There were some broken urls in the original dataset. Upon inspection, many of the broken urls seem to have https://www.huffingtonpost.com appended to the front of them. The notebook here goes through the broken urls and strips the beginning HuffPost address from them and attempts to access the website again 

In [None]:
import os, re, pickle
from urllib.request import Request, urlopen
from bs4 import BeautifulSoup
import html5lib

In [None]:
def deEmojify(text): # thank you https://stackoverflow.com/users/6579239/abdul-razak-adam
    regrex_pattern = re.compile(pattern = "["
        u"\U0001F600-\U0001F64F"  # emoticons
        u"\U0001F300-\U0001F5FF"  # symbols & pictographs
        u"\U0001F680-\U0001F6FF"  # transport & map symbols
        u"\U0001F1E0-\U0001F1FF"  # flags (iOS)
                           "]+", flags = re.UNICODE)
    return regrex_pattern.sub(r'',text)

def clean_html(raw_html):
  cleanr = re.compile('<.*?>')
  cleantext = ''
  for x in raw_html:
    cx = re.sub(cleanr, '', str(x))
    cx = cx.replace(u'\xa0', u' ')
    cx = cx.lstrip()
    cleantext += deEmojify(cx) + ' '
  return cleantext.lower() # the tokenizer converts to lowercase as a default

In [None]:
with open('/content/drive/MyDrive/Colab Notebooks/Sarcasm/content.pickle', 'rb') as f:
  website_contents = pickle.load(f)

In [None]:
import zipfile

path = '/content/drive/MyDrive/Colab Notebooks/Sarcasm/Sarcasm_Headlines_Dataset_v2.json.zip'
z = zipfile.ZipFile(path, 'r')
z.extractall('/tmp')
z.close()

import json

def parse_data(file):
    for l in open(file,'r'):
        yield json.loads(l)

data = list(parse_data('/tmp/Sarcasm_Headlines_Dataset_v2.json'))

labels = []

for record in data:
  labels.append(record['is_sarcastic'])

About 47% of the articles are labeled as sarcastic

In [None]:
sum(labels)/len(website_contents)

0.476396799329117

Some links could not be opened

In [None]:
website_contents[9]

'Failed to retrieve: https://www.huffingtonpost.comhttp://pubx.co/6IXxhm'

In [None]:
failed = []
fail_urls = []
for i in range(len(website_contents)):
  c = website_contents[i]
  T = re.match('Failed to retrieve', c)
  if T:
    failed.append(True)
    f, url = c.split(':', 1)
    url = url.strip()
    fail_urls.append((i,url))
  else:
    failed.append(False)

We could just remove these observations from our dataset, but many of the failed urls seem to have https://www.huffingtonpost.com appended to the front of a valid web address.
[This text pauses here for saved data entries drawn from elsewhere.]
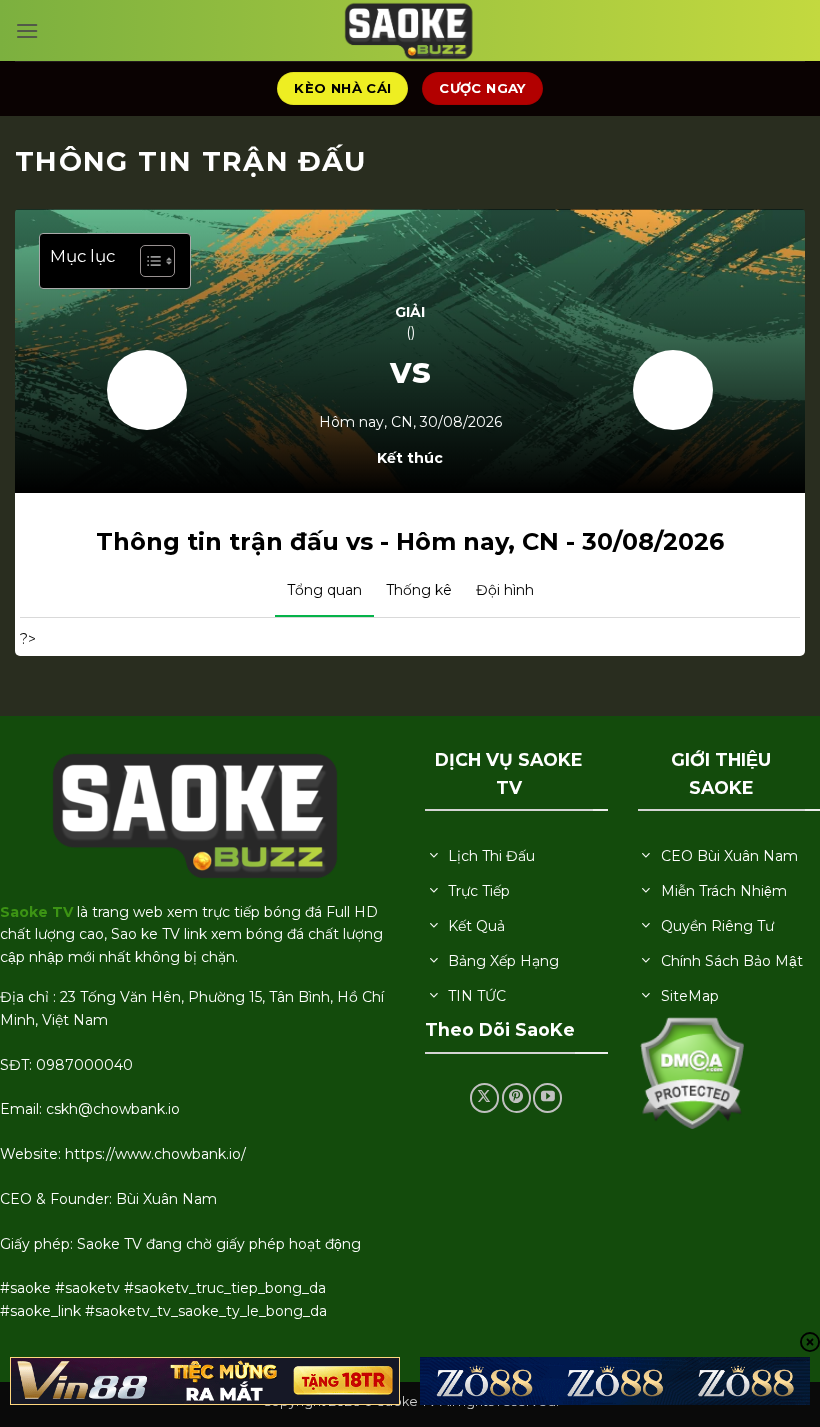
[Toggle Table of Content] (147, 261)
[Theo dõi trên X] (484, 1097)
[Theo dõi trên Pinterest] (516, 1097)
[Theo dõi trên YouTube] (547, 1097)
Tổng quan (324, 590)
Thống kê (419, 590)
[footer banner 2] (615, 1381)
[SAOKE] (410, 30)
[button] (27, 30)
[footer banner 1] (205, 1381)
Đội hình (505, 590)
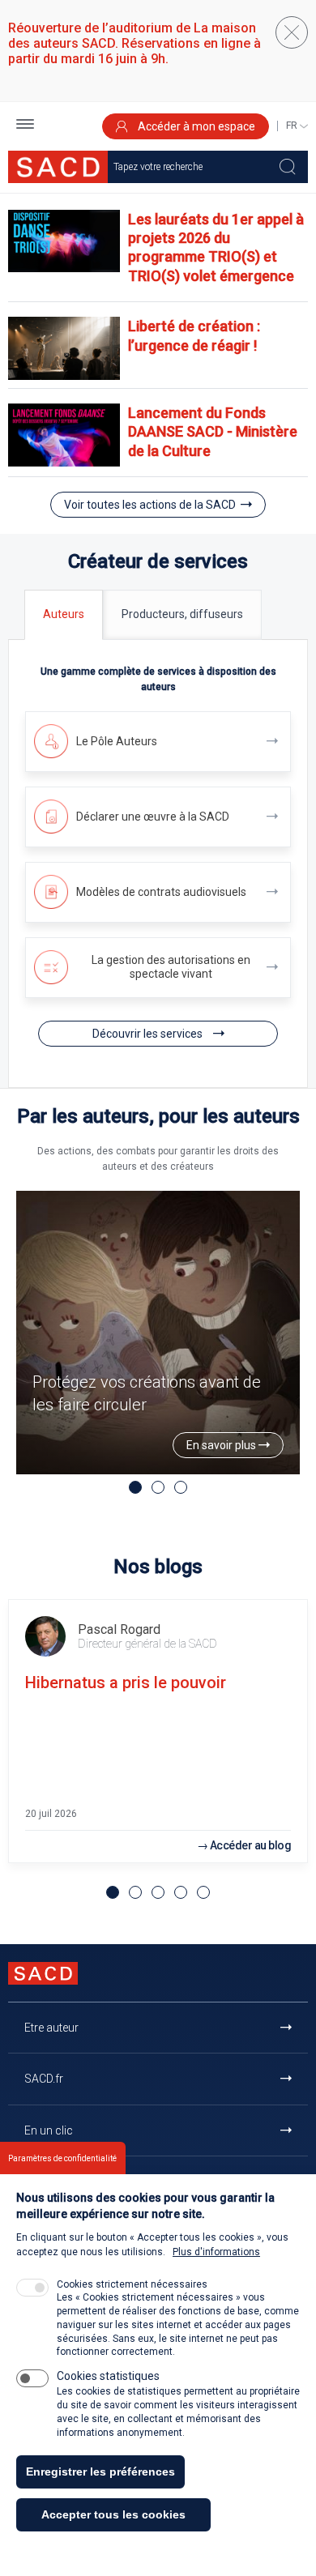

We can try removing this from the front of the web address strings and see if this allows us to open the website

In [None]:
len(fail_urls)

904

In [None]:
update_fail_urls = []
n_chars = len('https://www.huffingtonpost.com')
for w in fail_urls:
  url = w[1]
  T = re.match('https://www.huffingtonpost.com', url)
  if T:
    url = url[n_chars:]
  try:
    req = Request(url, headers={'User-Agent': 'Mozilla/5.0'})
    stream = urlopen(req, timeout = 5)
    html = stream.read()
    stream.close()
    html = html.decode('utf-8') 
    soup = BeautifulSoup(html, 'html5lib')
    website_contents[w[0]] = clean_html(soup.find_all('h1') + soup.find_all('p'))
  except:
    website_contents[w[0]] = 'Failed to retrieve: {}'.format(url)

In [None]:
update_fail_urls = []
for i in range(len(website_contents)):
  c = website_contents[i]
  T = re.match('Failed to retrieve', c)
  if T:
    failed.append(True)
    f, url = c.split(':', 1)
    url = url.strip()
    update_fail_urls.append((i,url))

In [None]:
len(update_fail_urls)

419

In [None]:
fail_idxs = []
for fail in update_fail_urls:
  fail_idxs.append(fail[0])
for idx in sorted(fail_idxs, reverse=True):
  del website_contents[idx]
  del labels[idx]

In [None]:
with open('/content/drive/MyDrive/Colab Notebooks/Sarcasm/website_contents.pickle', 'wb') as f:
  pickle.dump(website_contents, f)
with open('/content/drive/MyDrive/Colab Notebooks/Sarcasm/labels.pickle', 'wb') as f:
  pickle.dump(labels, f)